# Problem:
In the listing below, how many lines contain the word "Start"? Please respond with the number only.
Material for this task: Begin
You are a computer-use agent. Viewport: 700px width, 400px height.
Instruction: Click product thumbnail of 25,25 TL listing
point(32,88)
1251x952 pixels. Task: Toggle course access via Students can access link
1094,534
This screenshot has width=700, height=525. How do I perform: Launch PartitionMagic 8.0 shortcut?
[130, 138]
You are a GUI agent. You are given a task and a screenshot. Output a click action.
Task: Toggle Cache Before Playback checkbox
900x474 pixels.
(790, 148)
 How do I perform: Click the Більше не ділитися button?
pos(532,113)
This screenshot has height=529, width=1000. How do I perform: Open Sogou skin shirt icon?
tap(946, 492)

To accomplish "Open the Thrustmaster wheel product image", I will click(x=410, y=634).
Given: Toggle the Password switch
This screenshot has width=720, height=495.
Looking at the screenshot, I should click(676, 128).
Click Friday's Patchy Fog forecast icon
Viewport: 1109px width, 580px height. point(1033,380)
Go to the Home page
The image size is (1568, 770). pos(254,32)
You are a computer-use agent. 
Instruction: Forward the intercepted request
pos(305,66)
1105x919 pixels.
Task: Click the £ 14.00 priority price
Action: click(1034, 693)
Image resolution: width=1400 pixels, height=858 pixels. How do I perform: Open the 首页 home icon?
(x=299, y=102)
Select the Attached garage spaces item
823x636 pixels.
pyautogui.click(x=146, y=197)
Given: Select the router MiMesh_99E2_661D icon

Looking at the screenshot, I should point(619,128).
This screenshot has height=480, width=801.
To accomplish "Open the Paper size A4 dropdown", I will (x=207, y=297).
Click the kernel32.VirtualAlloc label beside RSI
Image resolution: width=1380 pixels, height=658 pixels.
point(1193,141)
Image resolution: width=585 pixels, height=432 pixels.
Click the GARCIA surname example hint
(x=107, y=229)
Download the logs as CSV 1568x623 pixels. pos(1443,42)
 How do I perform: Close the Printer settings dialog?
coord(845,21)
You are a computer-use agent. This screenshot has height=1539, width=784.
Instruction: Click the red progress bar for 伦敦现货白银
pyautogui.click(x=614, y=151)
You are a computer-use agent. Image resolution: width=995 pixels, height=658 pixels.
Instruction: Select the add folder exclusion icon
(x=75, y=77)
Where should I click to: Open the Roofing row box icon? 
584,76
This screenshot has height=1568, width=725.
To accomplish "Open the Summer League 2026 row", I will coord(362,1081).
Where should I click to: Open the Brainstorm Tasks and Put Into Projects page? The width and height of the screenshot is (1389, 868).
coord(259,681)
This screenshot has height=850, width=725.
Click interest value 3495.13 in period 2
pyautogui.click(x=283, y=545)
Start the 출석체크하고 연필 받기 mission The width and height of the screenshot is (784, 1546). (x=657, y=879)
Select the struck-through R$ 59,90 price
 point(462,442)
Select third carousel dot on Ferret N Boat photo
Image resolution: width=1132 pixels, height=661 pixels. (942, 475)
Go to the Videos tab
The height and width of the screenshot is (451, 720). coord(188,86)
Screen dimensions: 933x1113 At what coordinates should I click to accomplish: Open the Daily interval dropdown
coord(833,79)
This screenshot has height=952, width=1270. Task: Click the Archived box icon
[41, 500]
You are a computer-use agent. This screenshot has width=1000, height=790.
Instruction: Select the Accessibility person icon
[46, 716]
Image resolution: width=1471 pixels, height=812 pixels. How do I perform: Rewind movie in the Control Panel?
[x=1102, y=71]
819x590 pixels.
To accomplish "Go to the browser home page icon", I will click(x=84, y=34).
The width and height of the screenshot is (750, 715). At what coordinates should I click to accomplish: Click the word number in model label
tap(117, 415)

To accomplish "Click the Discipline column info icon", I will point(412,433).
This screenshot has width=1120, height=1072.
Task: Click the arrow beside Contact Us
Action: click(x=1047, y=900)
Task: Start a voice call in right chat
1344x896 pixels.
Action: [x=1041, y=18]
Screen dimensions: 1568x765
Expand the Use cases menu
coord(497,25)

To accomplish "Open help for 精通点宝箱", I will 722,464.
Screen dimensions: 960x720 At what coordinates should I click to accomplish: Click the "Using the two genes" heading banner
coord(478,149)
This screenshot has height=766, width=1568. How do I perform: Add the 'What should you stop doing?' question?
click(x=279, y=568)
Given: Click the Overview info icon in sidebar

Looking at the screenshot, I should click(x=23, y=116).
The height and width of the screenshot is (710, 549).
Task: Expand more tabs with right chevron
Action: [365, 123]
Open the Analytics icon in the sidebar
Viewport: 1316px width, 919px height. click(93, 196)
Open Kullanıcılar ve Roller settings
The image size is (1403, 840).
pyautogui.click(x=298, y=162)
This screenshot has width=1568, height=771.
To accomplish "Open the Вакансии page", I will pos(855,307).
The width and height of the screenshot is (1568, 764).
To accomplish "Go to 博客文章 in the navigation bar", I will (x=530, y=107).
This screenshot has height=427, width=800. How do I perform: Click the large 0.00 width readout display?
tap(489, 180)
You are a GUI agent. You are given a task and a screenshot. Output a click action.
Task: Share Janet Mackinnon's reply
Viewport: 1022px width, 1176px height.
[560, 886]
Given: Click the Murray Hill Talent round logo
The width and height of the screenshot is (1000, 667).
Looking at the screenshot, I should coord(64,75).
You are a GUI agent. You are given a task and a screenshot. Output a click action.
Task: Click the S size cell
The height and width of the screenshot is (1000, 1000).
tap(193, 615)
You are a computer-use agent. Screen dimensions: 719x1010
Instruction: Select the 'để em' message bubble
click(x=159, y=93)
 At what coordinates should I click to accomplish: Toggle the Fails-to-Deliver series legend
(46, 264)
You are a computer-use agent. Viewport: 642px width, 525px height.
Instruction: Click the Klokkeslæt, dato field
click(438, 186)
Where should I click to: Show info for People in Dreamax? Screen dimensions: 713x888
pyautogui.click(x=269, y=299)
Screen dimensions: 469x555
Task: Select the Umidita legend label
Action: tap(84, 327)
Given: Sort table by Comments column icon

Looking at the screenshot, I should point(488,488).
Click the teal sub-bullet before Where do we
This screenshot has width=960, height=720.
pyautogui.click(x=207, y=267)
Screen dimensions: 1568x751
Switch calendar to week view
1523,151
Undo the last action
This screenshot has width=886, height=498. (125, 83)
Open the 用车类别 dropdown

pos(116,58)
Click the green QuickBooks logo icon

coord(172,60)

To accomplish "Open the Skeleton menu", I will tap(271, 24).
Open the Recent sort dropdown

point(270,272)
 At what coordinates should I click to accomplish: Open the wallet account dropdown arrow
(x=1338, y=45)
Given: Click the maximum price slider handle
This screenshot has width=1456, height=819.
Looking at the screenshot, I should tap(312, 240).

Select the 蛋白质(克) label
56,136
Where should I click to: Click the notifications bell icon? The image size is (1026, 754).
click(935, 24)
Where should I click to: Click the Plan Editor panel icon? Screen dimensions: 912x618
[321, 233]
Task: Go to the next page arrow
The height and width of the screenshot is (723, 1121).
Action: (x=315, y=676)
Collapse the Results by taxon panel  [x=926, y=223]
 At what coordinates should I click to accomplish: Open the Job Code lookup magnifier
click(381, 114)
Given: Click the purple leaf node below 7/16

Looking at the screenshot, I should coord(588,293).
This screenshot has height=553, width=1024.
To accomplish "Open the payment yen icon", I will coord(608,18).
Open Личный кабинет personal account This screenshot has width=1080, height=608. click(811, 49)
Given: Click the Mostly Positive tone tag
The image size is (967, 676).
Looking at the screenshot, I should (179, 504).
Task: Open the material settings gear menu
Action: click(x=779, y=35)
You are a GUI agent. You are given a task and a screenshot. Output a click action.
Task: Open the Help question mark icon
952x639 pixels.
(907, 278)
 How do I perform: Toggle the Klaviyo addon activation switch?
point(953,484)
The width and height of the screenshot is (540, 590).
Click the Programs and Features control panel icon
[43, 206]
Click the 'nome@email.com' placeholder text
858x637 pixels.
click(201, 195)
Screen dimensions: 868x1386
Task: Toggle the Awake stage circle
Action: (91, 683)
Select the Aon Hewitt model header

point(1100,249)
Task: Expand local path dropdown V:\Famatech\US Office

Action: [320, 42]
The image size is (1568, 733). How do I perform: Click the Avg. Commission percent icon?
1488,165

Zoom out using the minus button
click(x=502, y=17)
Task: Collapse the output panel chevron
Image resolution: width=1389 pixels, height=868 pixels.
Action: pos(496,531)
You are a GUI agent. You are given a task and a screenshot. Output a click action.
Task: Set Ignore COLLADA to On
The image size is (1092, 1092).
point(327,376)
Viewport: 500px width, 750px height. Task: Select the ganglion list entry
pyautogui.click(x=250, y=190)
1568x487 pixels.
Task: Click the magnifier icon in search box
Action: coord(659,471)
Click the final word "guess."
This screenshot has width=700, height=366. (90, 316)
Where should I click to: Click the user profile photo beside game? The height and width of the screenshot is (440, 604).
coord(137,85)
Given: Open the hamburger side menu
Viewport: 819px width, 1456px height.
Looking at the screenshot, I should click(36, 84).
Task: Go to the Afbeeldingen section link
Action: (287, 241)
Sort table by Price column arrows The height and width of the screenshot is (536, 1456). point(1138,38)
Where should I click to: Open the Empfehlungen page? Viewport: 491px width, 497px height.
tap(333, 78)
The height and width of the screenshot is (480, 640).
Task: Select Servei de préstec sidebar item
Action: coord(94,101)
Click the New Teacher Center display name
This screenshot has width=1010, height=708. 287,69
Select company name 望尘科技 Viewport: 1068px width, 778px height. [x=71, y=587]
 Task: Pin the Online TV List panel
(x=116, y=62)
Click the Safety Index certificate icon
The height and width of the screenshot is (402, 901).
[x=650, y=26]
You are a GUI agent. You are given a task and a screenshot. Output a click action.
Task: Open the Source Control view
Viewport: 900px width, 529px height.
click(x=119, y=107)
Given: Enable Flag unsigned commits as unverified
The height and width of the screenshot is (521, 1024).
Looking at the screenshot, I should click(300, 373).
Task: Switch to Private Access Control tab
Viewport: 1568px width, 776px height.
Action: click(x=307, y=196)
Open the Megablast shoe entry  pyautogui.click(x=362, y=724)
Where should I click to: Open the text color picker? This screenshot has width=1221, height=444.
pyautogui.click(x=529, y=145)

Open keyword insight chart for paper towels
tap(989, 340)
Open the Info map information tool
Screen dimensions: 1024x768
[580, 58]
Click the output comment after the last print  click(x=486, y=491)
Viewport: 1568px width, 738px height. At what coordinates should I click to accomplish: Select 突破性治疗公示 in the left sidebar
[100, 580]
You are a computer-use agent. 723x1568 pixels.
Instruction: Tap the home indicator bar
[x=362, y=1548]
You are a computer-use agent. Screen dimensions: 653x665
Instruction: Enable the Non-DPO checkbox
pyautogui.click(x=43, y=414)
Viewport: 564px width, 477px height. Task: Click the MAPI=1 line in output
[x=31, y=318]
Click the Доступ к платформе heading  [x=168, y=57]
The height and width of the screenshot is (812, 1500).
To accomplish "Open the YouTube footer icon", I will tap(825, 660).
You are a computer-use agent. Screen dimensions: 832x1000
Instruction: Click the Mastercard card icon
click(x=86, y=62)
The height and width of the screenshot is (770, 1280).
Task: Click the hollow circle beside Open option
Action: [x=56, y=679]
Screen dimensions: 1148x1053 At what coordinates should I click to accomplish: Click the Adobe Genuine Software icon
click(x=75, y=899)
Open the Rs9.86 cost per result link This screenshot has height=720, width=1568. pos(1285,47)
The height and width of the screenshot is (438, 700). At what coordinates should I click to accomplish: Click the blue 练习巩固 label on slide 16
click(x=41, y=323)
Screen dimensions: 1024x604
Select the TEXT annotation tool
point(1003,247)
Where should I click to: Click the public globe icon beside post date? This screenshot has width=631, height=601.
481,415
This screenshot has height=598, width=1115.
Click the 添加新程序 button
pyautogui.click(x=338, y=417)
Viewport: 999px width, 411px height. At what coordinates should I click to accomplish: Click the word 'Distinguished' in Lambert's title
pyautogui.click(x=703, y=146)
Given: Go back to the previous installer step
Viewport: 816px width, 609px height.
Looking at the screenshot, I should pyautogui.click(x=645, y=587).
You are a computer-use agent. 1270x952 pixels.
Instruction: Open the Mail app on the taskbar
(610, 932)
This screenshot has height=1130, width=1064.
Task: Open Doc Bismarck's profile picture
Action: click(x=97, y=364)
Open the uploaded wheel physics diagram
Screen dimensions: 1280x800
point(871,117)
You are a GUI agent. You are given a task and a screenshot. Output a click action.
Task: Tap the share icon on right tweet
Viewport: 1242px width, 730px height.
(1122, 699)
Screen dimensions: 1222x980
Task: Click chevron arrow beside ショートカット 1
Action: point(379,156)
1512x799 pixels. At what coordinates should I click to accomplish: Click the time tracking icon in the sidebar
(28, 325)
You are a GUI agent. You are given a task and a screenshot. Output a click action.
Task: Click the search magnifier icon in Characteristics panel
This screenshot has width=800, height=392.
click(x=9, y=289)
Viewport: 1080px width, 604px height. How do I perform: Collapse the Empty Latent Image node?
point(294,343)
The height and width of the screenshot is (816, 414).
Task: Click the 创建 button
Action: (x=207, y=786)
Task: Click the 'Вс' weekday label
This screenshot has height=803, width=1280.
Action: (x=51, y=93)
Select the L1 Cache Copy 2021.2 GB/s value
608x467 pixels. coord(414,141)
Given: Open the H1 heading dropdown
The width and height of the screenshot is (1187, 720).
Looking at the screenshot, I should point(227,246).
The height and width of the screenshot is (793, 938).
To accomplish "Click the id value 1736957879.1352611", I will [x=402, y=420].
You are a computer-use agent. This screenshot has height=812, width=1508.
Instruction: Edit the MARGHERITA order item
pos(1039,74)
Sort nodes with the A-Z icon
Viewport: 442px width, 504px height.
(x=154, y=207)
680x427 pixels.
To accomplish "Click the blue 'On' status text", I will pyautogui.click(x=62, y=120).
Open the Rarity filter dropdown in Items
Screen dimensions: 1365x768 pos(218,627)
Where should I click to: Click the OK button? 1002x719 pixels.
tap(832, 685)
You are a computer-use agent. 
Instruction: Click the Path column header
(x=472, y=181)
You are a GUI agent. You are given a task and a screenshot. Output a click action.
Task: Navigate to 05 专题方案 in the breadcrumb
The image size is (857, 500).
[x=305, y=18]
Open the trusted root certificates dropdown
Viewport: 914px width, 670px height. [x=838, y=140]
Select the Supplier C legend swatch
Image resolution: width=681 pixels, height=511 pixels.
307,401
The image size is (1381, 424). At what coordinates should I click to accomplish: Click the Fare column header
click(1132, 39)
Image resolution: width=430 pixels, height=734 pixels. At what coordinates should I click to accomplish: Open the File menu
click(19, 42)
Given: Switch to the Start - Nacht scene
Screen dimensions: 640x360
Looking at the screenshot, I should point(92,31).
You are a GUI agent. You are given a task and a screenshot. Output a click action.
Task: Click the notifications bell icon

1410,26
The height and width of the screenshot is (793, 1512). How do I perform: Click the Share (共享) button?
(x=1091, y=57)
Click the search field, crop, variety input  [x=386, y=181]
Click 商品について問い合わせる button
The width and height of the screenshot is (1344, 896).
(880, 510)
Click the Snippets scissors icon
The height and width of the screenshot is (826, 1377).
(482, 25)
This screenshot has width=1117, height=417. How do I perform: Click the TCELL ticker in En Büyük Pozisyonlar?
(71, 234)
Material for this task: End
# Output:
3